Reproduce all records verbatim.
Start of MATERIAL SUPPLIED
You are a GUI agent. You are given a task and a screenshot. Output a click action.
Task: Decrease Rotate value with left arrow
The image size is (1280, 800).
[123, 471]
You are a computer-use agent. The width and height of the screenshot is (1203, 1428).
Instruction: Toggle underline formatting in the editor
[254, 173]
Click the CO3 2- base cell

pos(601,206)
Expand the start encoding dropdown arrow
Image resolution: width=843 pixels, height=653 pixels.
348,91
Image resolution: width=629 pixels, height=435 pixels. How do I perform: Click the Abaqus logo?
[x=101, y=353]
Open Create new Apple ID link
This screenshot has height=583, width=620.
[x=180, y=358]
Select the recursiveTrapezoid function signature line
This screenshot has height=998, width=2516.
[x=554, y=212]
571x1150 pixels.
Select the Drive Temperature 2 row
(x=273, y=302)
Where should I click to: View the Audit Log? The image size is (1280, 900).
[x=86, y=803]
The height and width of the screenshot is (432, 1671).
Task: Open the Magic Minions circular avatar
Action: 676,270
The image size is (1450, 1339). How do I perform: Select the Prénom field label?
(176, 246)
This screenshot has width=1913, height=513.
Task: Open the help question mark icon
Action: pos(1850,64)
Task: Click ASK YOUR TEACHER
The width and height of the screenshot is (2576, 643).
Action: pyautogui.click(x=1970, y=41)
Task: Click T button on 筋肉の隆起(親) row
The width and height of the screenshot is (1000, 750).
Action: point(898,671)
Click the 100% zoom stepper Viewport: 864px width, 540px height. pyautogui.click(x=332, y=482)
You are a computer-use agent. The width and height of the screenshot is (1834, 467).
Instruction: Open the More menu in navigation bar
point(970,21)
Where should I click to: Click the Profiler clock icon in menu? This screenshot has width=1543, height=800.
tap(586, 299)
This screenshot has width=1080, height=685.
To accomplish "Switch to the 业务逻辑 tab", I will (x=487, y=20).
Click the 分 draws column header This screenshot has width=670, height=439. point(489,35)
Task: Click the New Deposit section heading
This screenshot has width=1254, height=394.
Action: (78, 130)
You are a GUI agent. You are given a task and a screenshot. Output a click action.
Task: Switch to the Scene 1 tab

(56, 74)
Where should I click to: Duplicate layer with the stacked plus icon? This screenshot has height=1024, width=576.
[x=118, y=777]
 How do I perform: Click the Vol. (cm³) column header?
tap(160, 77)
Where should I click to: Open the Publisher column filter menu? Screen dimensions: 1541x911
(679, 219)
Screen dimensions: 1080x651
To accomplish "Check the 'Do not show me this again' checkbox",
End of MATERIAL SUPPLIED
→ TASK OUTPUT
You are a GUI agent. You are given a task and a screenshot. Output a click action.
Task: Decrease Rotate value with left arrow
The image size is (1280, 800).
[123, 471]
You are a computer-use agent. The width and height of the screenshot is (1203, 1428).
Instruction: Toggle underline formatting in the editor
[254, 173]
Click the CO3 2- base cell

pos(601,206)
Expand the start encoding dropdown arrow
Image resolution: width=843 pixels, height=653 pixels.
348,91
Image resolution: width=629 pixels, height=435 pixels. How do I perform: Click the Abaqus logo?
[x=101, y=353]
Open Create new Apple ID link
This screenshot has height=583, width=620.
[x=180, y=358]
Select the recursiveTrapezoid function signature line
This screenshot has height=998, width=2516.
[x=554, y=212]
571x1150 pixels.
Select the Drive Temperature 2 row
(x=273, y=302)
Where should I click to: View the Audit Log? The image size is (1280, 900).
[x=86, y=803]
The height and width of the screenshot is (432, 1671).
Task: Open the Magic Minions circular avatar
Action: 676,270
The image size is (1450, 1339). How do I perform: Select the Prénom field label?
(176, 246)
This screenshot has width=1913, height=513.
Task: Open the help question mark icon
Action: pos(1850,64)
Task: Click ASK YOUR TEACHER
The width and height of the screenshot is (2576, 643).
Action: pyautogui.click(x=1970, y=41)
Task: Click T button on 筋肉の隆起(親) row
The width and height of the screenshot is (1000, 750).
Action: point(898,671)
Click the 100% zoom stepper Viewport: 864px width, 540px height. pyautogui.click(x=332, y=482)
You are a computer-use agent. The width and height of the screenshot is (1834, 467).
Instruction: Open the More menu in navigation bar
point(970,21)
Where should I click to: Click the Profiler clock icon in menu? This screenshot has width=1543, height=800.
tap(586, 299)
This screenshot has width=1080, height=685.
To accomplish "Switch to the 业务逻辑 tab", I will (x=487, y=20).
Click the 分 draws column header This screenshot has width=670, height=439. point(489,35)
Task: Click the New Deposit section heading
This screenshot has width=1254, height=394.
Action: (78, 130)
You are a GUI agent. You are given a task and a screenshot. Output a click action.
Task: Switch to the Scene 1 tab

(56, 74)
Where should I click to: Duplicate layer with the stacked plus icon? This screenshot has height=1024, width=576.
[x=118, y=777]
 How do I perform: Click the Vol. (cm³) column header?
tap(160, 77)
Where should I click to: Open the Publisher column filter menu? Screen dimensions: 1541x911
(679, 219)
Screen dimensions: 1080x651
To accomplish "Check the 'Do not show me this again' checkbox",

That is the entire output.